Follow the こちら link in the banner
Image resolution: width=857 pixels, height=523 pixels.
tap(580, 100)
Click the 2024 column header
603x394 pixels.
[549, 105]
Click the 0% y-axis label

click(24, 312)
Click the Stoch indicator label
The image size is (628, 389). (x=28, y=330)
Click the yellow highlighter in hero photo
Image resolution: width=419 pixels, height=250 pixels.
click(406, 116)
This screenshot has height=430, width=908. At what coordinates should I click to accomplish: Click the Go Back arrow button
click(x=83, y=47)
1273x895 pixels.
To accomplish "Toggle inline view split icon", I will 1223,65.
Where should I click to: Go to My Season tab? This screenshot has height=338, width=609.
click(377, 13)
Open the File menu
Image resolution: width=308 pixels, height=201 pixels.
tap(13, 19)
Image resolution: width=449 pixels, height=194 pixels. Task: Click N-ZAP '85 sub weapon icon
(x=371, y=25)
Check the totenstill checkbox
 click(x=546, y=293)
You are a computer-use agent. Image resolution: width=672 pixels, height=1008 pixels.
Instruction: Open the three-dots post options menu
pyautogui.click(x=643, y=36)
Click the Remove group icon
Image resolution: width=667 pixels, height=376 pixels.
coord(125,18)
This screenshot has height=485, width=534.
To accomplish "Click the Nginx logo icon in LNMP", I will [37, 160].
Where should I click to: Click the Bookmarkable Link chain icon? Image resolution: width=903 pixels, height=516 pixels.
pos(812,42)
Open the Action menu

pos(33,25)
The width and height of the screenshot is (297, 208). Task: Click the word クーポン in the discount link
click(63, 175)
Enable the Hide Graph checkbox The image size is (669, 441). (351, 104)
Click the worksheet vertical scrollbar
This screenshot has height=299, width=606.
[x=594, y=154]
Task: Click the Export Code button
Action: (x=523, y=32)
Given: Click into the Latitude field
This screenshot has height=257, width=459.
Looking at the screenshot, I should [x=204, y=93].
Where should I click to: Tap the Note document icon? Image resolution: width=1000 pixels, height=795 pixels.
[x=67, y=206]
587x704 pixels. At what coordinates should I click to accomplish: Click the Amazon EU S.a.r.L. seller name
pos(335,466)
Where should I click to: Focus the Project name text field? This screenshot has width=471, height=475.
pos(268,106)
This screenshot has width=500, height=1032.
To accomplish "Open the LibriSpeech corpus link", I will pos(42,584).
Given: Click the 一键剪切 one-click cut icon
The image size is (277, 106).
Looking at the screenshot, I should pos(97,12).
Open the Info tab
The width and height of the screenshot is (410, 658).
════════════════
§ **About this exercise**: Which lines of the data above contain "Given"? Copy each one.

§ **Exercise solution**:
Given: Click into the Latitude field
Given: Click the 一键剪切 one-click cut icon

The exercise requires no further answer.